Per anni, i fan hanno sognato di vedere Indiana Jones muovere il suo frustino anche in versione animata. Ora, grazie a un nuovo report, scopriamo che Lucasfilm aveva effettivamente esplorato l’idea di una serie animata su Indy, insieme a un progetto spin-off live-action.
Nessuno dei due progetti è mai arrivato alla fase di produzione, ma i dettagli emersi offrono un quadro affascinante di ciò che avrebbe potuto essere.
Il progetto animato “Reggie”
Secondo quanto riportato da The Wrap, la serie animata era sviluppata da Rodrigo Blaas, noto ai fan dei generi fantastici per il suo lavoro su Star Wars: Visions. La storia avrebbe seguito Indy in avventure di dimensioni più contenute, collocate tra gli eventi dei film, mostrando il personaggio alle prese con varie peripezie che avrebbero colmato alcune lacune della sua carriera da globetrotter.
Internamente, il progetto aveva il titolo provvisorio “Reggie”, un riferimento nascosto al serpente presente nel velivolo di Jock Lindsay in I predatori dell’arca perduta. L’intento era quello di mantenere il classico stile di Indiana Jones, senza rivoluzionarlo.
Lo spin-off live-action su Abner Ravenwood
Sempre secondo il report, Lucasfilm aveva esplorato nel 2022 un’altra idea molto diversa: una serie live-action incentrata su Abner Ravenwood, il mentore di Indy e padre di Marion Ravenwood. I dettagli su questo concept sono scarsi e, come il progetto animato, non ha mai superato la fase iniziale di sviluppo.

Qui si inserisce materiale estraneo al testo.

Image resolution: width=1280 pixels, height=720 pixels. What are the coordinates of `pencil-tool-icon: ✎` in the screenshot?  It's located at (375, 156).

Non è chiaro perché entrambe le idee siano state accantonate. Una possibile spiegazione è legata al controllo creativo: Kathleen Kennedy, da sempre estremamente protettiva sui principali franchise di Lucasfilm, ha il potere di fermare qualsiasi progetto che non sembri adeguato sul piano creativo.

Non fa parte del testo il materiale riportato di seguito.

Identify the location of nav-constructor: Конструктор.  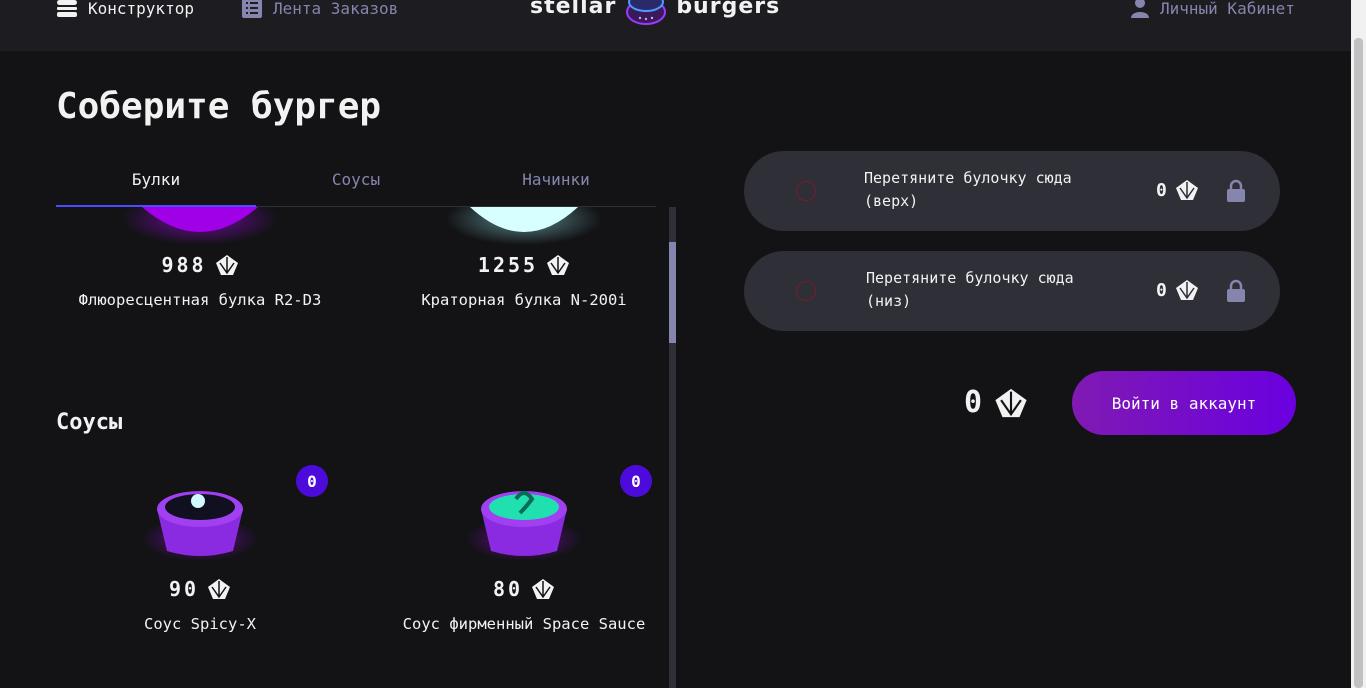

Un altro fattore da considerare è la performance al box office recente. Indiana Jones e il quadrante del destino ha faticato a superare i 400 milioni di dollari a livello mondiale durante la sua corsa nel 2023, un segnale chiaro sul livello di interesse attuale per il franchise. Una risposta del genere può rendere più complicato giustificare anche progetti a rischio relativamente basso.
Va anche sottolineato che nessuna delle due serie sembra essere arrivata molto lontano nello sviluppo. Probabilmente si trattava solo di una bozza narrativa o di alcuni artwork preliminari, molto diversa dall’ipotetico progetto Star Wars Underground di George Lucas, per il quale si sarebbero scritte decine di sceneggiature.
Il futuro di Indiana Jones
Nonostante questi ostacoli, Kennedy non sembra pronta a chiudere del tutto il capitolo su Indy. Recentemente ha dichiarato di non avere rimpianti riguardo a Quadrante del destino e ha lasciato aperta la porta per il futuro.
“Non credo che Indy sarà mai finito”, ha affermato. “Ma al momento nessuno è interessato a esplorarlo. Questi film sono senza tempo e Indy non finirà mai.”
Ha inoltre sottolineato che le voci creative originali del franchise hanno ancora voce in capitolo: “Siamo ancora tutti qui”, ha aggiunto, riferendosi a Steven Spielberg, Frank Marshall, Harrison Ford e George Lucas. Quindi, anche se i fan non hanno un voto, c’è ancora speranza che, quando il momento sarà giusto, Indiana Jones torni a muovere il suo frustino, animato o live-action, per vivere qualche nuova avventura.